J’adorais la version sur Lost Blues And Other Songs, mais je crois que nous nous en sommes bien tirés. Cette chanson est l’une des plus difficiles que j’aie jamais enregistrées. Ce n’était donc pas évident d’en remettre une couche. La tension dramatique de l’originale a toutefois quasiment disparu. Les mecs de Nashville ne comprenaient pas où je voulais en venir, mais j’étais déterminé à arriver à un résultat satisfaisant. C’est probablement le morceau que j’aime le plus jouer en concert.

West Palm Beach

C’est là où les habitants de l’est des États-Unis s’échappent pour un week-end. Je pensais aussi à Jimmy Buffet, un chanteur très connu chez nous, mais quasiment inconnu ailleurs.
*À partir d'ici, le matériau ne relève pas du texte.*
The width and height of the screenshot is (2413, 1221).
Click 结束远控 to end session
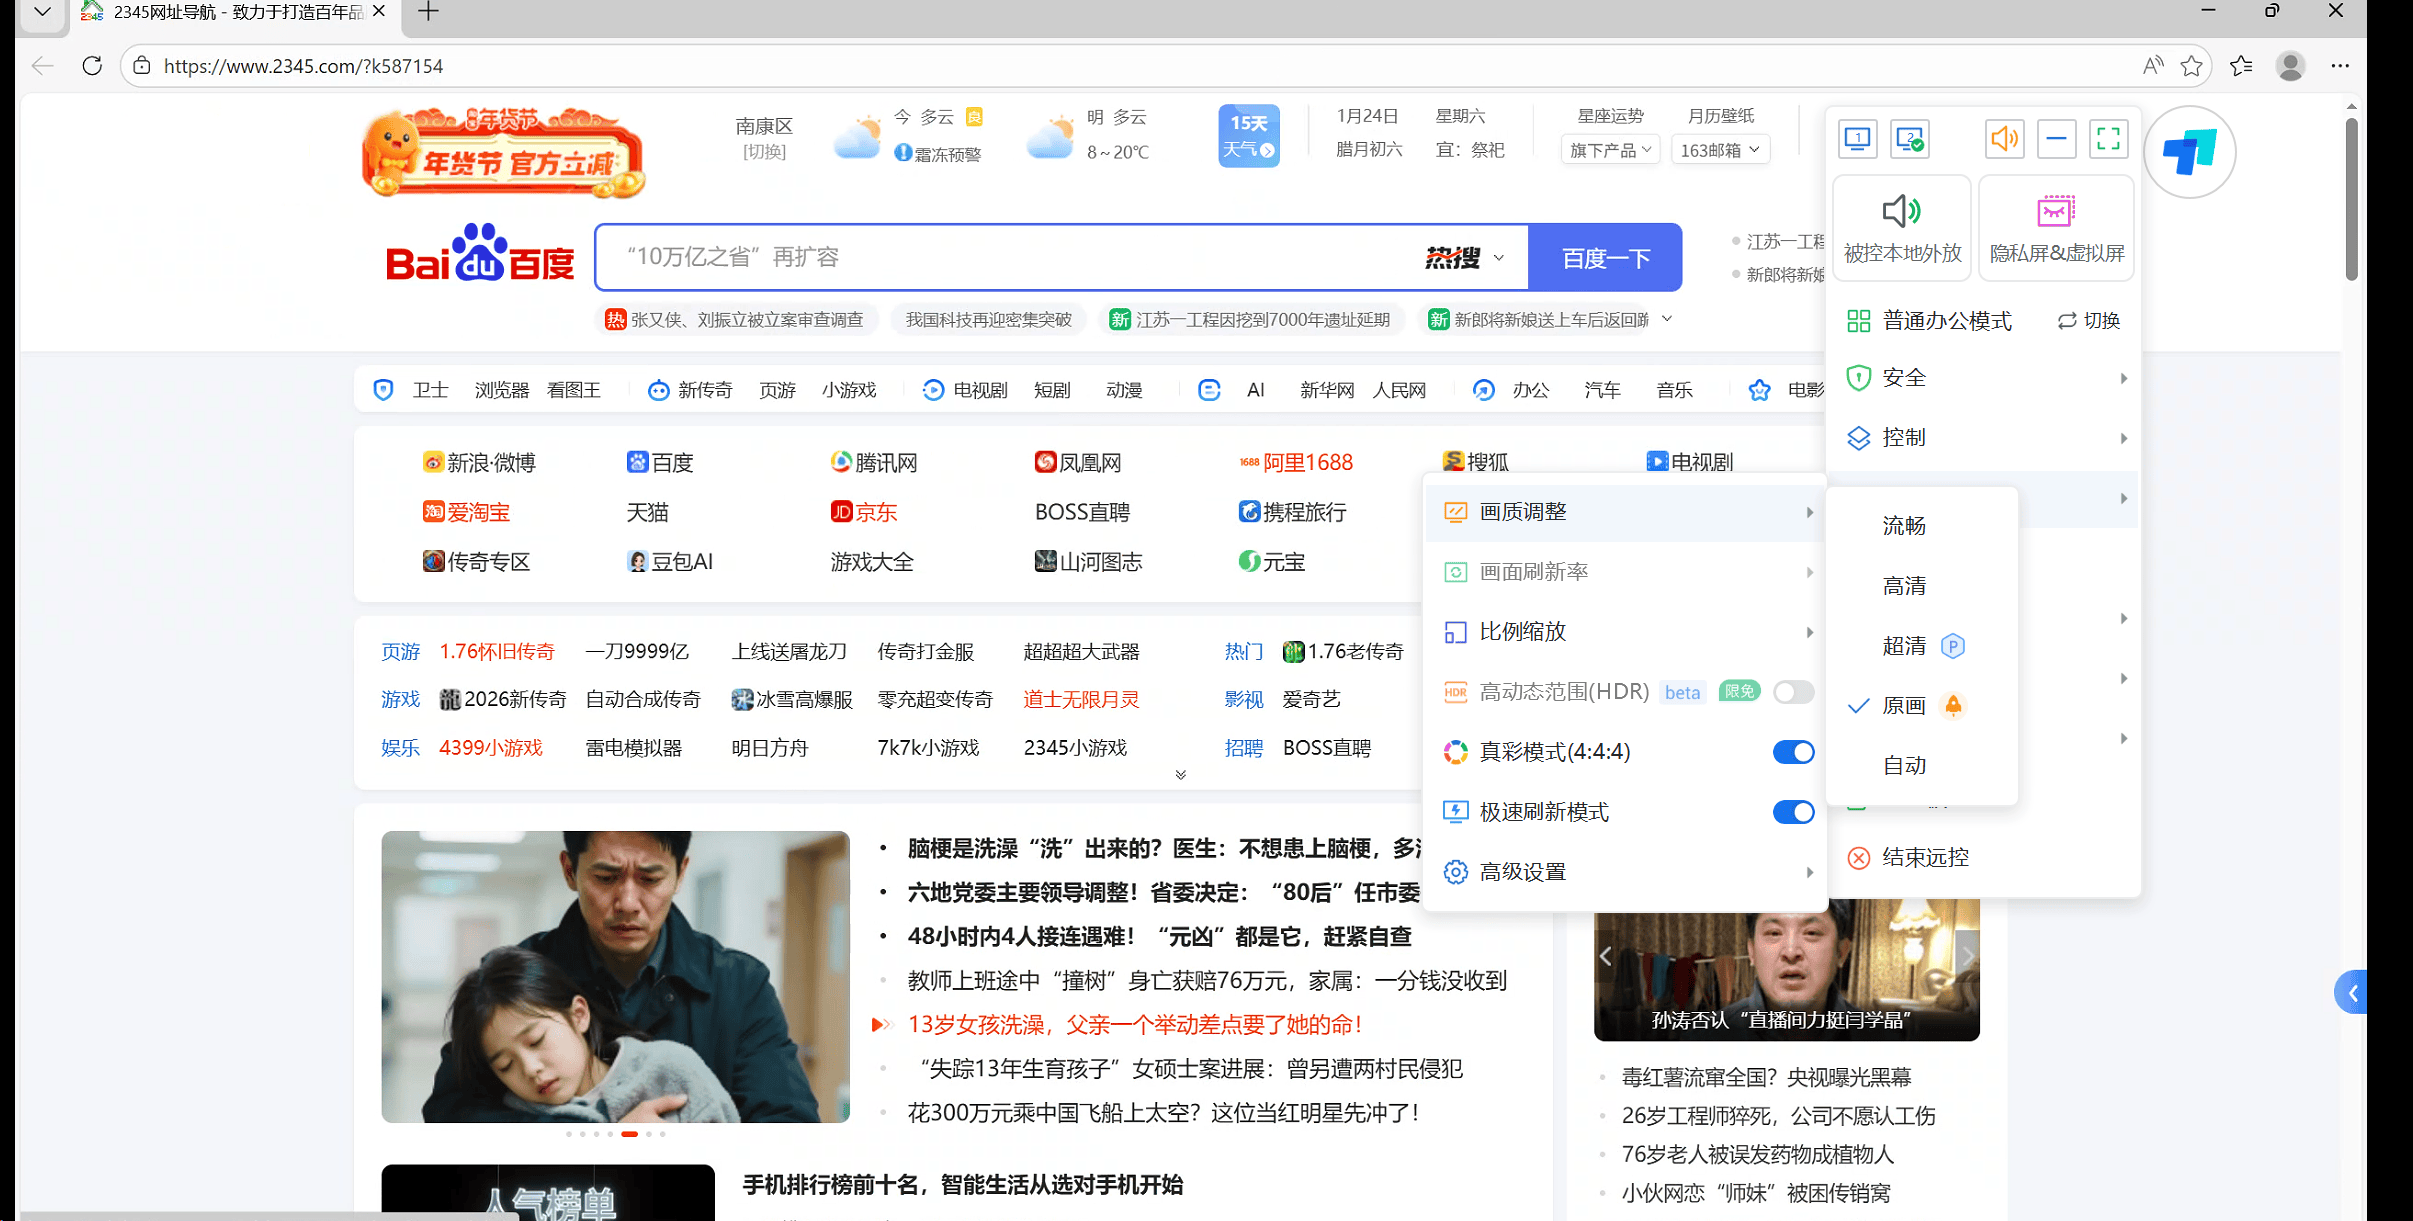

Il est tellement célèbre que les gens cherchent des endroits où ils seront sûrs de n’entendre aucun de ses morceaux. Un peu comme votre Sheila nationale. La majorité pense qu’elle fait de la merde, mais j’ai vu son concert d’adieu hier soir à la télé. Elle pleure, laisse chanter le public, c’est magnifique… Les chansons ont l’air si importantes pour ses fans que je ne pense pas qu’elles soient merdiques…

Tu dirais la même chose de Céline Dion ?

Absolument ! Je suis persuadé qu’elle est honnête. Ses chansons représentent tellement pour certaines personnes… Elles peuvent leur sauver la vie. Idem pour Jimmy Buffet : des types se seraient peut-être tranché les veines s’ils n’avaient pas entendu l’un de ses morceaux.

Tes compos ont déjà empêché des gens de se suicider ?

Oui, on me l’a dit. Cela signifie au moins que mes disques ont une utilité. En revanche, j’espère que personne ne s’est suicidé en les écoutant. Ce serait effrayant… Si j’ai peur, si je ressens un manque, je compose pour avoir moins peur. C’est pour cela que la source ne se tarit jamais.

No More Workhouse Blues

J’ai écrit ce titre en pensant à David Berman (a.k.a. Silver Jews), qui chante sur les six dernières strophes. Il a été aussi mon vocal coach pour New Partner, et a été très présent pendant ces sessions. Je ne le remercierai jamais assez…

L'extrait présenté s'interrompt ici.